When you recycle cell phones, like the iPhone, at trade-in companies -- it's probably going to be resold, but it could also be broken down for its copper and gold.
NEW YORK (CNNMoney) -- If you're one of the more than 1 million Apple enthusiasts who pre-ordered an iPhone 4S this week, you're likely looking to ditch your old phone.
The day that Apple (Fortune 500) unveils a new iPhone is like the Black Friday of cell phone trade-in services. Gazelle, one of the best known of the so-called "recommerce" sites for electronics, said that it received a phone every six seconds during Apple CEO Tim Cook's presentation on Oct. 4.,
As sales of expensive smartphones grow rapidly, trade-in sites have also risen in popularity. Their services give customers the opportunity to make some cash off their old devices, which shoppers can use toward their shiny new handsets. At one point last week, Gazelle had offered up to $284 for some iPhone 4 trade-ins.
But what happens to your trade-in once you ship it to Gazelle, ReCellular, NextWorth, Amazon (Fortune 500) Trade-In, or any of the other recommerce sites out there?,
First, cell phones are inspected for wear and tear and to see whether they still work. Damaged phones are assessed for salvageability.
All phones then go through a memory wipe. Each trade-in company said it wipes memory in two steps to ensure your data is completely erased from the phone. If the phone doesn't work, the companies will physically destroy its memory.
"We make sure there are no late-night texts still on your phone," said Joe McKeown, vice president of marketing at ReCellular.
Phones that are in excellent shape are typically either sold directly to consumers on the trade-in companies' sites, or they're hawked on eBay (Fortune 500) or Amazon. Gazelle receives so many iPhones that it tends to sell Apple's smartphones to wholesalers, since the recommerce company lacks the manpower to sell all of them on eBay or Amazon.,
But it's in the traded-in junk where it starts to get interesting.

## Data excerpts
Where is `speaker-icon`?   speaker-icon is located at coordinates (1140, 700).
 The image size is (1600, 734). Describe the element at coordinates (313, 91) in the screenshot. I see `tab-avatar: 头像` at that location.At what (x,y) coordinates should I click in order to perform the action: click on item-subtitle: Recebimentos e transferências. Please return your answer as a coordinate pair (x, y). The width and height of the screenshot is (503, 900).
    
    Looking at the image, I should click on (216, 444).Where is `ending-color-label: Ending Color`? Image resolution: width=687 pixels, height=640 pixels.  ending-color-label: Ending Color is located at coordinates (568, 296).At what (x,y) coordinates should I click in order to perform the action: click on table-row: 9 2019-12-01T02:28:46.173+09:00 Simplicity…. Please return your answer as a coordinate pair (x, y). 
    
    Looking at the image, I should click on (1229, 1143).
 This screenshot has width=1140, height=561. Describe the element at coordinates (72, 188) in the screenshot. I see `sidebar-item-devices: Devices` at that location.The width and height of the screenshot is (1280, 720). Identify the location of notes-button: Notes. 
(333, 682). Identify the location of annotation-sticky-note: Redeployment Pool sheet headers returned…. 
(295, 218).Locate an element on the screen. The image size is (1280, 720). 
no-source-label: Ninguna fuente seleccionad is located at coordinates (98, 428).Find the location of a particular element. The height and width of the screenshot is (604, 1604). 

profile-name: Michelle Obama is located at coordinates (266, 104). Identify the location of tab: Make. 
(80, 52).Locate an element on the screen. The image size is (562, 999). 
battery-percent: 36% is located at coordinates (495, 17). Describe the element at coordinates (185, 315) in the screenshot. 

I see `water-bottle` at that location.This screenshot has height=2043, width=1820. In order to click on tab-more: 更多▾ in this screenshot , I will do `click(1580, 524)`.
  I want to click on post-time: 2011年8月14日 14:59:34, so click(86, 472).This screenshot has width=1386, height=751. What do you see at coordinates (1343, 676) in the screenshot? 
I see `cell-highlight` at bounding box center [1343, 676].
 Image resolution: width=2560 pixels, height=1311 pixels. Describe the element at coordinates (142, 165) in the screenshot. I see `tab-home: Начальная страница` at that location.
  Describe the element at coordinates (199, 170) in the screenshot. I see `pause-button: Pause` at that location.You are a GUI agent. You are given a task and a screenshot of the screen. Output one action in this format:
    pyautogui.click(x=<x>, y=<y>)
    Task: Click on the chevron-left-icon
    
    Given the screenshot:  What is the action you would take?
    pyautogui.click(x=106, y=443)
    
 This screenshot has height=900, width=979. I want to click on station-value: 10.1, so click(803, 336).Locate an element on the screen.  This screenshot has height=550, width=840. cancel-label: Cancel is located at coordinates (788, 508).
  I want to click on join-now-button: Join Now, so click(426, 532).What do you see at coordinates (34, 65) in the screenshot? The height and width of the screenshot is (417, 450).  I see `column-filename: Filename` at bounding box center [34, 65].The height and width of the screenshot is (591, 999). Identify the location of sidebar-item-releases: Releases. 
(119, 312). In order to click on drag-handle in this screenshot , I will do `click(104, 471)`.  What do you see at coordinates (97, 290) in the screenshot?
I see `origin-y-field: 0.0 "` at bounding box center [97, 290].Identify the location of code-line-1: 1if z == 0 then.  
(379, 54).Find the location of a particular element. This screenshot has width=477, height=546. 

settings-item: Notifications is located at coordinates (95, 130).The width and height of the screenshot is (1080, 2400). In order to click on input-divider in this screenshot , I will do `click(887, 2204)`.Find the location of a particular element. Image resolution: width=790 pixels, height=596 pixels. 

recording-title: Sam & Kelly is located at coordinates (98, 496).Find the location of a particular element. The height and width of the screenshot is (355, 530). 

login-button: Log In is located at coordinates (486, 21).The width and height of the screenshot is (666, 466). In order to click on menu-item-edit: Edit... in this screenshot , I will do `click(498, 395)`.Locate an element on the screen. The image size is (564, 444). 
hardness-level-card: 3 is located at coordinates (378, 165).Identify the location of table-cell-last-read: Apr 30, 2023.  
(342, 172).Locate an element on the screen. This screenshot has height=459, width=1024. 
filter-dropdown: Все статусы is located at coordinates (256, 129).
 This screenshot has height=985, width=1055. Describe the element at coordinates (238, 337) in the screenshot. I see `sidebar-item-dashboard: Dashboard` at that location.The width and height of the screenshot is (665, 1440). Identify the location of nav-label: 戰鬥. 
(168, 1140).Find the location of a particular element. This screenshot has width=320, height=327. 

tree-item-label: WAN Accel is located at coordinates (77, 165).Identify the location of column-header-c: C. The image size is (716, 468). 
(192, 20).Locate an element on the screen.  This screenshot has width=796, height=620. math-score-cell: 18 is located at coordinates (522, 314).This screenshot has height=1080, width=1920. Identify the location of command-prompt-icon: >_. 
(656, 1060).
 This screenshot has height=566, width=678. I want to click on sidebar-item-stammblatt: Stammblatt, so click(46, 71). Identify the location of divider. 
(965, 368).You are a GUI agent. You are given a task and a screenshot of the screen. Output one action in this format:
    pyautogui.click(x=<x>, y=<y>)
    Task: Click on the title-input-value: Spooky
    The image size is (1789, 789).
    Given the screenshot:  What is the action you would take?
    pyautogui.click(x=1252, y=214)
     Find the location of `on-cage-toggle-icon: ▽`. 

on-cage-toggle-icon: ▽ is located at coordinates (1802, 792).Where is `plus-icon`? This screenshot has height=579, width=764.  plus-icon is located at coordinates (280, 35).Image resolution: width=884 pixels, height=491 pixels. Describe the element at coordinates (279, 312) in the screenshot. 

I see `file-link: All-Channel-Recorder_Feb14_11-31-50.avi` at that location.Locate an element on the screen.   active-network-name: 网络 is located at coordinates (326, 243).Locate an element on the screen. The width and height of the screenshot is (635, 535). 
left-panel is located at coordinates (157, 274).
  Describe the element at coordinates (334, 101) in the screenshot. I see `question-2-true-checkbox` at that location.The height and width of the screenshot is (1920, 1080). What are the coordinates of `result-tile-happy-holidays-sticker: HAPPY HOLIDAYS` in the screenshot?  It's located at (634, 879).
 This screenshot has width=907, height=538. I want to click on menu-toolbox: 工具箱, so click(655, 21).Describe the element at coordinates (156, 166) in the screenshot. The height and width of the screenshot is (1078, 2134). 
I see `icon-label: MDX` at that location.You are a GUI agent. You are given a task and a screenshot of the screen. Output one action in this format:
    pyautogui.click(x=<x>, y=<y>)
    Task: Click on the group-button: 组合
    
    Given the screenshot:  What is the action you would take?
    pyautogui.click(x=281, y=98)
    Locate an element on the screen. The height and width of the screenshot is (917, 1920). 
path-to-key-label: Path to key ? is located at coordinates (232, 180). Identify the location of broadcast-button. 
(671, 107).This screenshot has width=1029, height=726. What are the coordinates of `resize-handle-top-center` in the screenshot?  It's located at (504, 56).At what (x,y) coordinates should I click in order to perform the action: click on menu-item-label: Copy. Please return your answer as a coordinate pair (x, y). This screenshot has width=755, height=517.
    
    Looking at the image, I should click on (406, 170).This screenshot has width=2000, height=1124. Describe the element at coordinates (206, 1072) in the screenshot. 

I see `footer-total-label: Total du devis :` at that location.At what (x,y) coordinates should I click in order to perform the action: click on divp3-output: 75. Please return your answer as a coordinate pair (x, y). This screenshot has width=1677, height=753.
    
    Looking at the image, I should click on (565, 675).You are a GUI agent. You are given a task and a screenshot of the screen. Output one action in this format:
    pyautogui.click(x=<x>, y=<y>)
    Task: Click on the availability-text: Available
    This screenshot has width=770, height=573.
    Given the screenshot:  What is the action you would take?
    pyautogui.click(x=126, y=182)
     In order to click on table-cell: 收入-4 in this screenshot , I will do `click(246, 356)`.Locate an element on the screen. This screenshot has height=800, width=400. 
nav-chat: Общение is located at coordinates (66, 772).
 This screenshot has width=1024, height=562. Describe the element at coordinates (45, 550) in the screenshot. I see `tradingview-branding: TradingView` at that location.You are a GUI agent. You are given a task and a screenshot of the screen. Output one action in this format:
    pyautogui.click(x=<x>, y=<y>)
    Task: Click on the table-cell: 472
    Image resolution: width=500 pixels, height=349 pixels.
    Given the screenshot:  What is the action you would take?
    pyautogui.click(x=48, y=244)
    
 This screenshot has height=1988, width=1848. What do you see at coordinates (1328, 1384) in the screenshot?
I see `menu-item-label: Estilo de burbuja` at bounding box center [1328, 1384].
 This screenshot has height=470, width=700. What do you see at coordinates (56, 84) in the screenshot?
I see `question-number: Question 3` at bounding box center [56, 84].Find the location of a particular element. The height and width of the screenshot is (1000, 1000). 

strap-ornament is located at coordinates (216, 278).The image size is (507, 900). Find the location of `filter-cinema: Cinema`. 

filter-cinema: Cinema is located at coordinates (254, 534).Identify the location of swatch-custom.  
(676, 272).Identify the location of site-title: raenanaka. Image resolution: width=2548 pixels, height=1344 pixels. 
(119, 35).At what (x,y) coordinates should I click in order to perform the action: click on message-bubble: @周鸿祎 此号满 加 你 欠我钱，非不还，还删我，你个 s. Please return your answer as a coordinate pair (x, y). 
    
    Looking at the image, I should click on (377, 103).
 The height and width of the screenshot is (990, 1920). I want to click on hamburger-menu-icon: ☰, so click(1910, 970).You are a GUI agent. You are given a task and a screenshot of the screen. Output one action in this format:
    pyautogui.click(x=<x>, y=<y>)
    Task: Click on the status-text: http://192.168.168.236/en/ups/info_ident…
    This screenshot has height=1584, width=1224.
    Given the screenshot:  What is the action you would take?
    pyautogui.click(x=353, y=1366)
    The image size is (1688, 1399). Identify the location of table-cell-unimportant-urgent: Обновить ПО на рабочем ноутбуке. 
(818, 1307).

## To do
(a) Answer these questions from the article on phone trade-ins:
(i) How often did Gazelle receive a phone during Tim Cook's presentation on Oct. 4?
(ii) In how many steps does each trade-in company say it wipes a phone's memory?
(iii) What position does Joe McKeown hold at ReCellular?
(b) Please print the part of the article on phone trade-ins that opens with the words containing "But what happens" and closes with "marketing at ReCellular.".
The records were taken from a different source than the text.

## Exercise answers
(a)
(i) Every six seconds.
(ii) Two steps.
(iii) Vice president of marketing.

(b)
But what happens to your trade-in once you ship it to Gazelle, ReCellular, NextWorth, Amazon (Fortune 500) Trade-In, or any of the other recommerce sites out there?,
First, cell phones are inspected for wear and tear and to see whether they still work. Damaged phones are assessed for salvageability.
All phones then go through a memory wipe. Each trade-in company said it wipes memory in two steps to ensure your data is completely erased from the phone. If the phone doesn't work, the companies will physically destroy its memory.
"We make sure there are no late-night texts still on your phone," said Joe McKeown, vice president of marketing at ReCellular.